In hunting for a way to obtain such privileges, researchers observed that ACI supports executing node VM commands on uploaded containers via the “az container” exec command to a Kubelet, which is handled by a dedicated bridge pod rather than the API server itself (researchers said the implementation of the bridge pod is a fix for a previous vulnerability).
Curiously, researchers found that such exec requests arriving at the node included an authorization header carrying a Kubernetes service account token for this ‘bridge’ service account.
“Finding a token here was surprising,” according to the analysis. “Kubelets in the cluster were configured to allow anonymous access, so there was no need for requests to authenticate via a token. Perhaps this was a relic of an older implementation.”
Researchers then examined the token’s permissions, and found that it could be used to execute commands on any pod in the cluster – including the API server pod.
From there, exploitation was straightforward, they said – and they were quickly successful in using the token to open a shell on the API server container as a cluster administrator, with full control over the multitenant cluster and all customer containers within it.
“If you run Kubernetes, be careful to whom you send your service account tokens: Anyone who receives a token is free to use it and masquerade as its owner,” researchers noted. “Token thieves are likely to be very interested in the permissions of their stolen tokens.”
Azurescape Exploit Steps
In short, the Azurescape exploit worked like this, as demonstrated in this video:
- Deploy an image exploiting CVE-2019-5736 to ACI. The malicious image breaks out upon execution and establishes code execution on the underlying node;
- On the node, monitor traffic on the Kubelet port, port 10250, and wait for a request that includes a JWT token in the Authorization header;
- Issue “az container” exec command to run a command on the uploaded container. The bridge pod will now send an exec request to the Kubelet on the compromised node; and
- On the node, extract the bridge token from the request’s Authorization header and use it to open a shell on the API server.
The fix was simple: Microsoft merely ensured that the bridge pod no longer sends its service account token to nodes when issuing exec requests.

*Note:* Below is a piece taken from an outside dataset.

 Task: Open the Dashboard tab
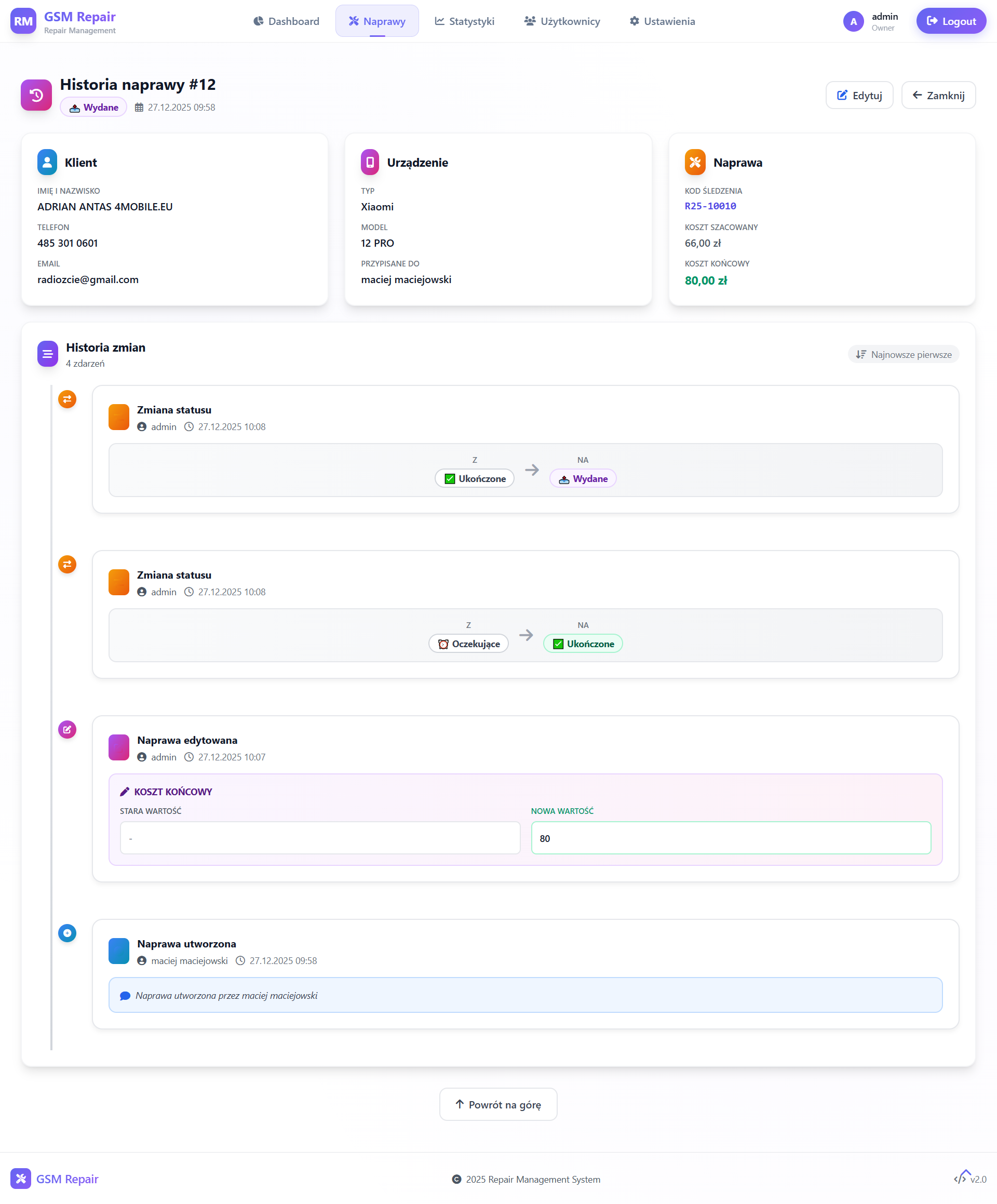286,21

How to Prevent Cross-Container Attacks in the Cloud
Azurescape may be mitigated, but there are likely other avenues to achieving this kind of exploitation, Unit 42 researchers warned.

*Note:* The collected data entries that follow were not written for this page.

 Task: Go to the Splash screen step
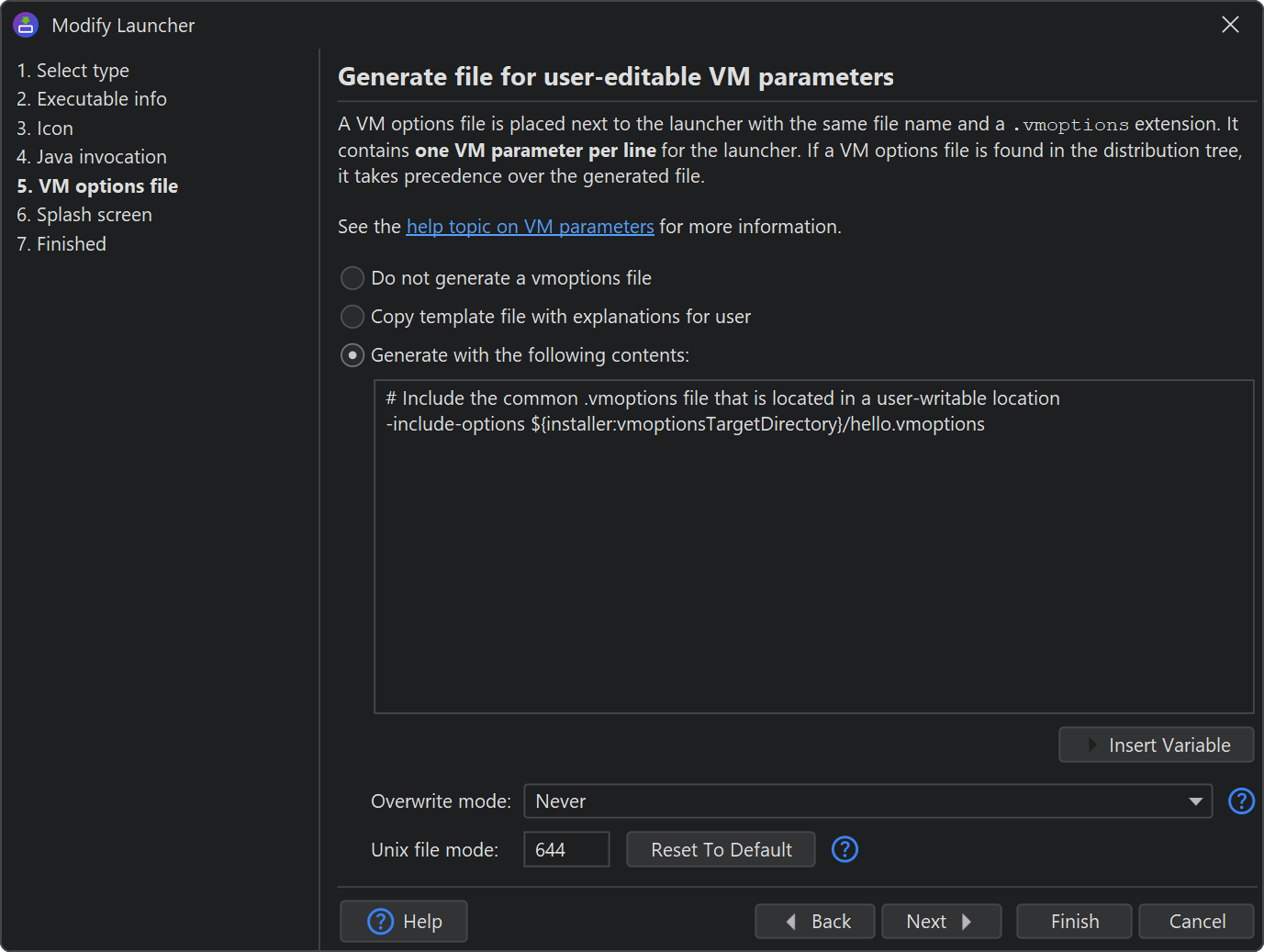pos(94,215)
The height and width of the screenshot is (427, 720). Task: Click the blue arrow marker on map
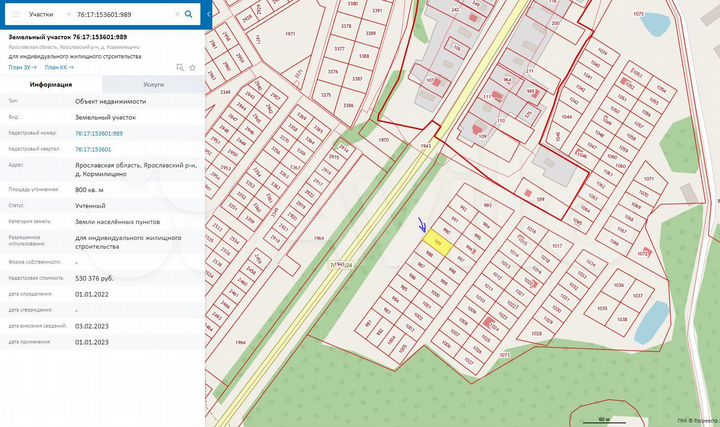click(422, 228)
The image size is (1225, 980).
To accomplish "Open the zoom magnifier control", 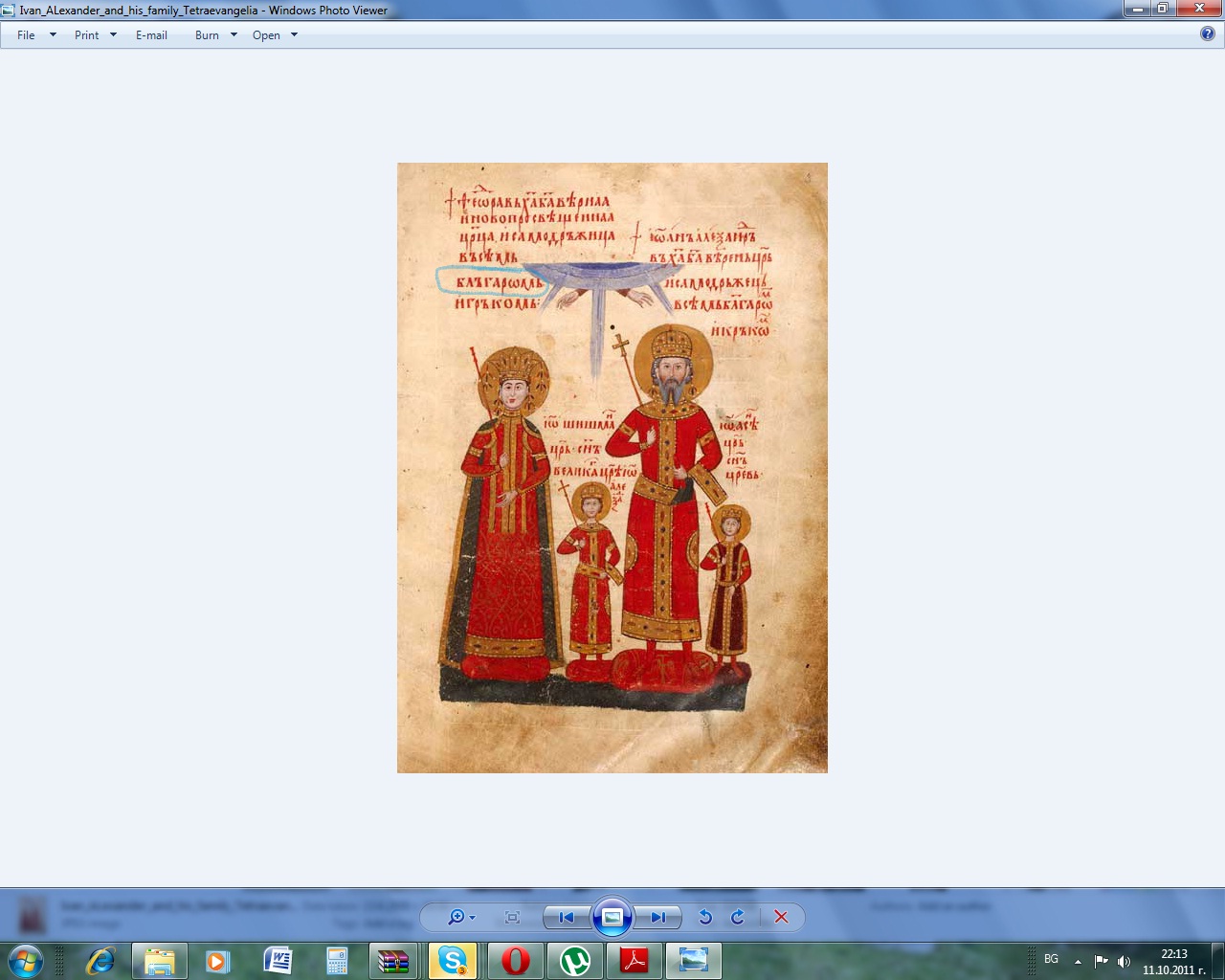I will 460,917.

“Cross-account vulnerabilities are often described as a ‘nightmare’ scenario for the public cloud,” they concluded. “Azurescape is evidence that they’re more real than we’d like to think. Cloud providers invest heavily in securing their platforms, but it’s inevitable that unknown zero-day vulnerabilities would exist and put customers at risk.”
To protect one’s Kubernetes assets, users can implement the following best practices, the firm advised:
- Keep cluster infrastructure patched;
- Refrain from sending privileged service accounts tokens to anyone but the API server to prevent attackers from masquerading as the token owner;
- Enable the “BoundServiceAccountTokenVolume” feature: When a pod terminates, its token is no longer valid, minimizing the impact of token theft;
- Deploy policy enforcers to monitor and prevent suspicious activity within clusters, especially service accounts or nodes that query the SelfSubjectAccessReview or SelfSubjectRulesReview APIs for their permissions.
On the latter point: “We see adversaries actively abusing the SelfSubjectReview APIs to inspect the privileges of stolen Kubernetes credentials,” according to the analysis. “[We] recently observed the Siloscape malware leveraging these APIs to retrieve the permissions of the node it compromised, and then using them to determine whether to continue its campaign against the cluster.”